The consequences of cheating

By Brittney Durbin

So today I did something awful…

I cheated on my hairstylist. 

And boy, it was quite the experience! Here’s the story:

So I wasn’t even going to get my hair done while in Spain, but last week I was using my hair straightener and the power converter failed me, thus causing a severe burning of the lower layer of my hair and the death of my $100 straightener.

R.I.P. my poor little chi.

Anyway, a few days ago my friend found this hair salon down the street and it looked like it would do the job well enough, so I made an appointment for this morning at 9 a.m.

However, when I showed up at 9 sharp, no one was there. So, I took a walk and came back about five minutes later.

By the time I returned, this older lady had come in (literally I was gone for FIVE minutes) and the hair dresser was already putting her color in! She didn’t even have an appointment!

So I waited and waited, and finally she got around to me.

To make an incredibly long story short (I just returned and it is about 11:30 a.m.) the hair dresser proceeded to do both of our hair at the same time, taking turns with one another. She also stopped to talk to her friends who came in on two different occasions, and when more people started arriving for their appointments, she quickly hurried through, chopping here and there and everywhere on my head.

Somehow she managed to make it look fine, but it definitely wasn’t the style nor the experience I was looking for. Then again, it only cost me 25 euros to get it cut and colored, so I guess you get what you paid for.

To the boys reading this, I apologize for rambling about hair, but I do have a point to this story, I promise.
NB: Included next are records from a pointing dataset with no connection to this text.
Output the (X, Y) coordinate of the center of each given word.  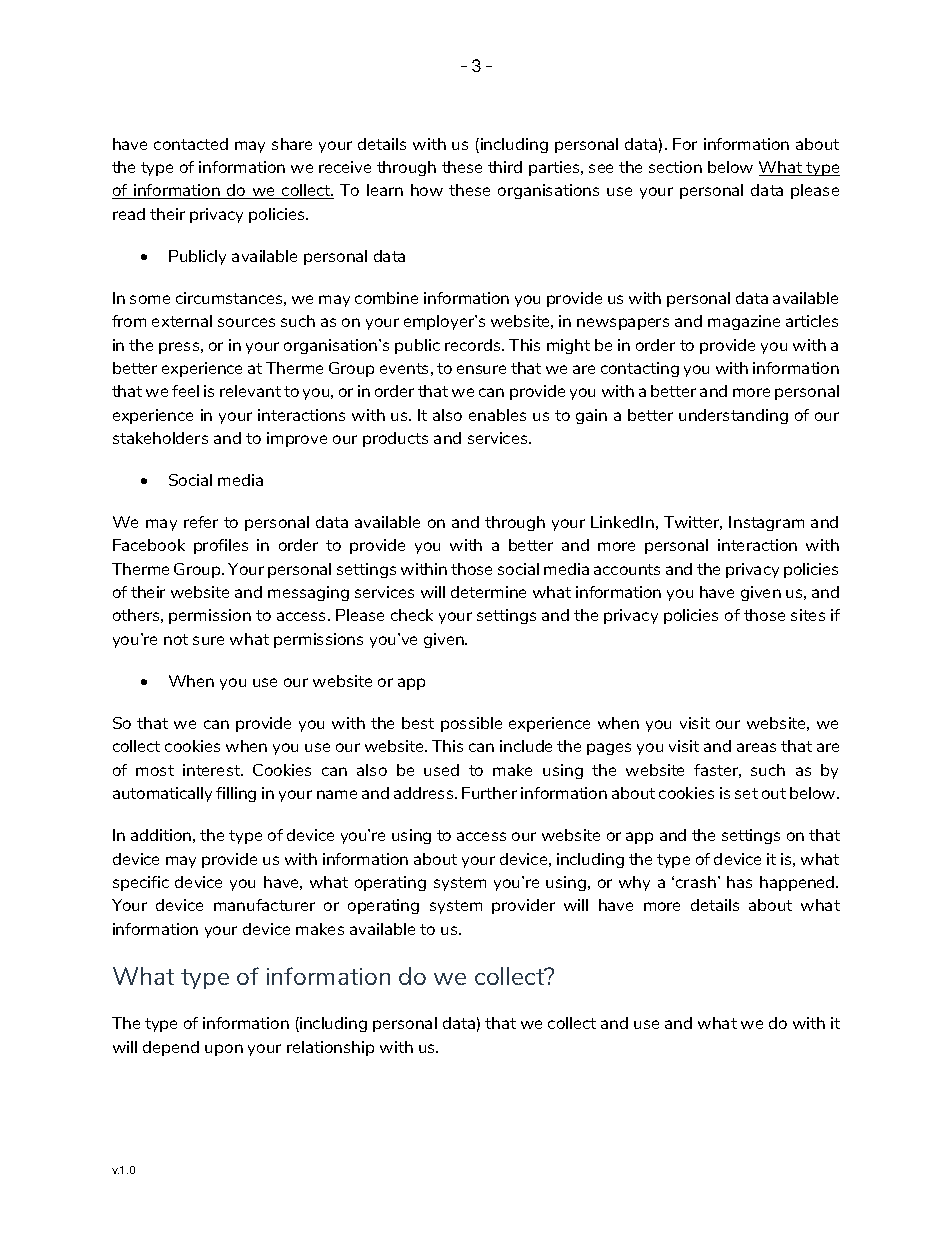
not (176, 639)
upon (224, 1050)
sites (808, 615)
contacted (191, 144)
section (675, 167)
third (505, 167)
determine (488, 592)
Today I learned to not cheat on my hairstylist. Mary, if you are somehow reading this, I’m terribly sorry and will have my mother call to make me an appointment for when I return.

But, more importantly, I also learned something more about the Spanish culture. Sure, I was in a hair salon, but I suppose that it is yet another venue of socialization. Many people would walk in and out of the store, some to see if she (the hairstylist) was busy, and others just to chat with the customers in the store. It was a completely new and different experience, and although not super significant, it showed me another aspect to the Spanish lifestyle, in particular to the women.
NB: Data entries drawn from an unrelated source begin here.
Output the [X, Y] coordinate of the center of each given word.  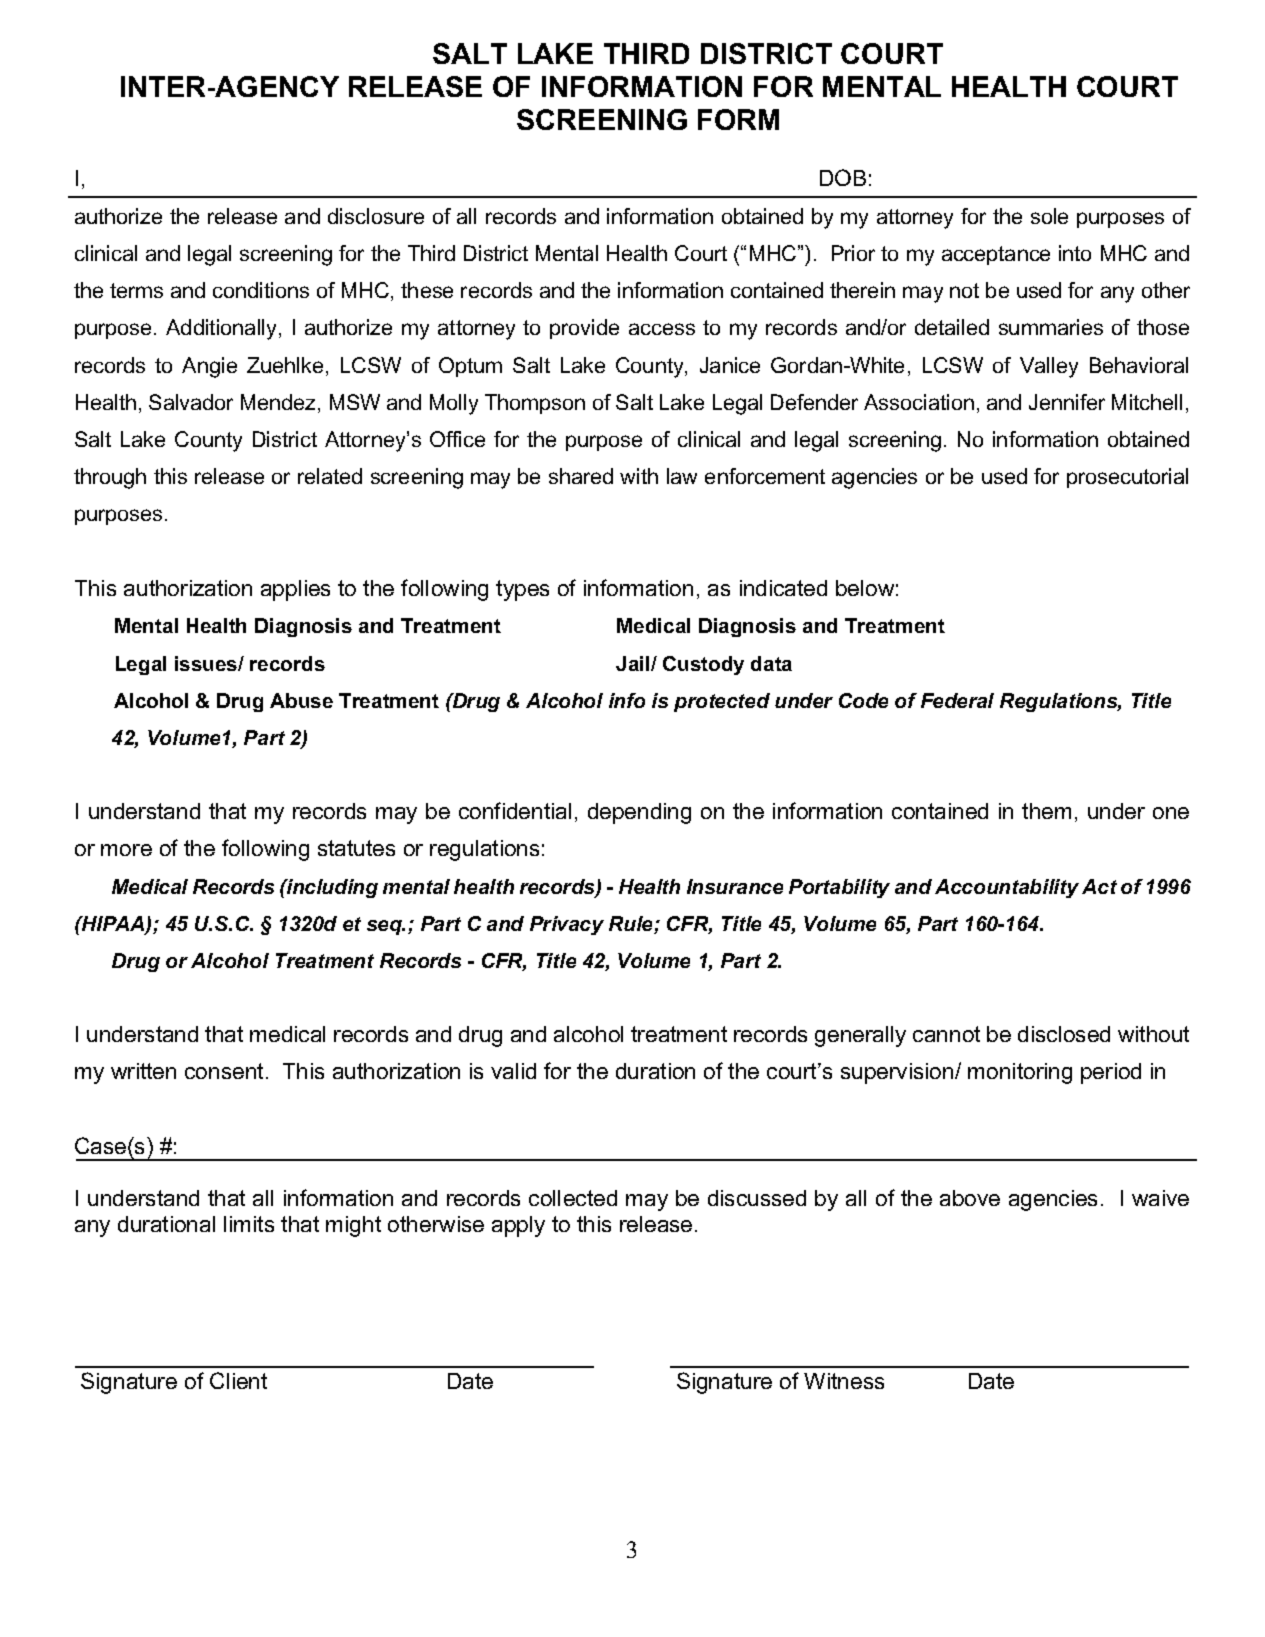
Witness [844, 1381]
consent [224, 1071]
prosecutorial [1127, 478]
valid [513, 1071]
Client [238, 1380]
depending [639, 813]
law [682, 476]
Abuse [301, 700]
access [662, 329]
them [1046, 811]
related [330, 476]
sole [1049, 216]
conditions [261, 290]
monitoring [1020, 1073]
And also, although I was kinda frustrated that it took forever, I did get a couple good laughs out of the old ladies gossiping at the hair salon.

With November under way, it is really starting to hit me that I’ve been here for more than two months. It feels like forever, and most days I can honestly say I’m ready to go home. Not that it isn’t interesting or awesome to be living in Spain, I just have come to the realization that I am more of a homebody than I thought.
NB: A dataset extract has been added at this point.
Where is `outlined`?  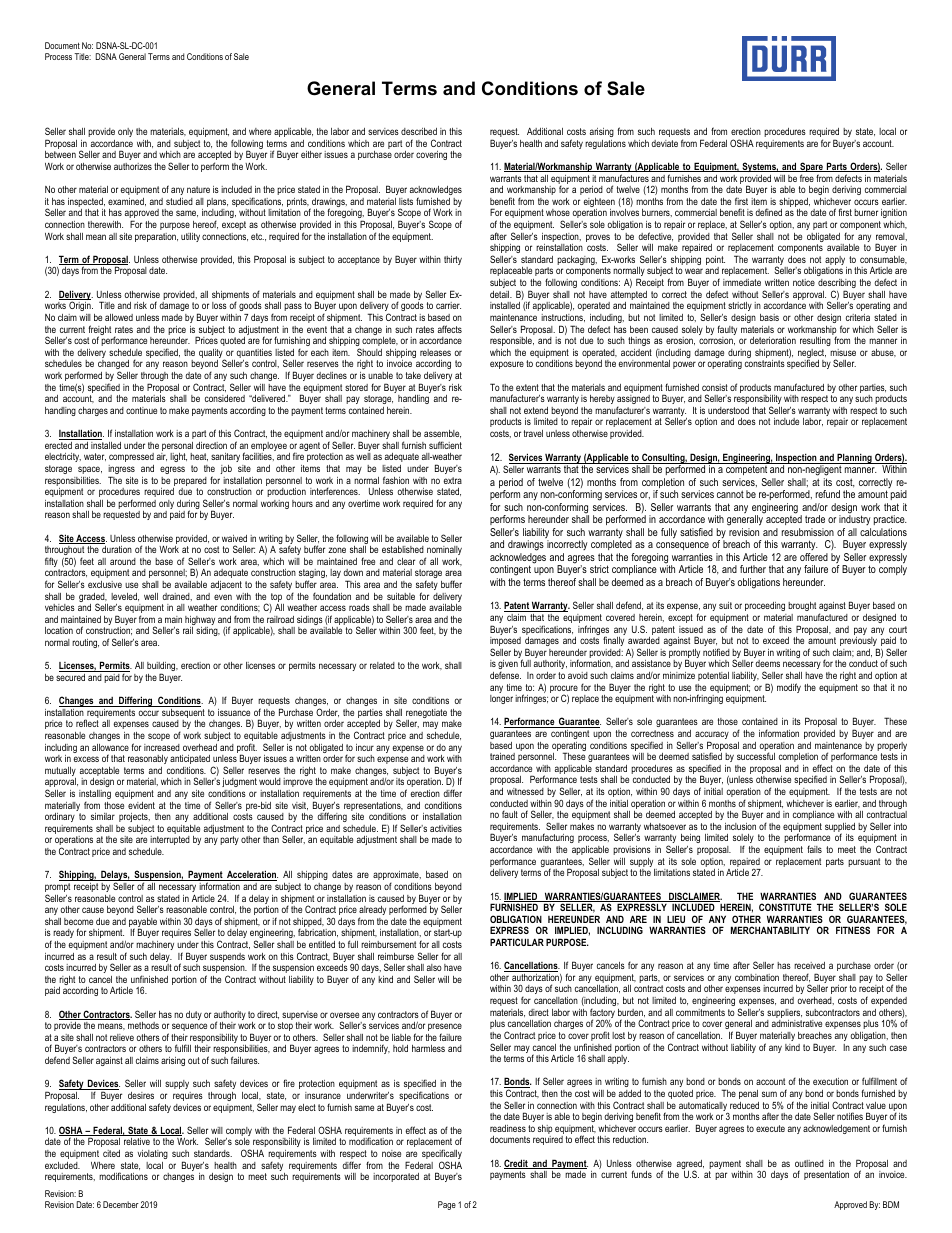
outlined is located at coordinates (809, 1163).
However, with several trips coming up, I think the homesickness will pass. Next week I will have adventures from Valencia to share!

Until next time!

P.S. For anyone who is reading this and is coming to Europe to study abroad or to visit, don’t bother with the power converters for hair straighteners. I think I am the third or fourth person that had their’s fried, so either buy one when you arrive, or bring another option like a curling iron that has the proper voltage. (I have a curling wand by Remington that I got for less than $25 from Walmart, and I highly recommend it!)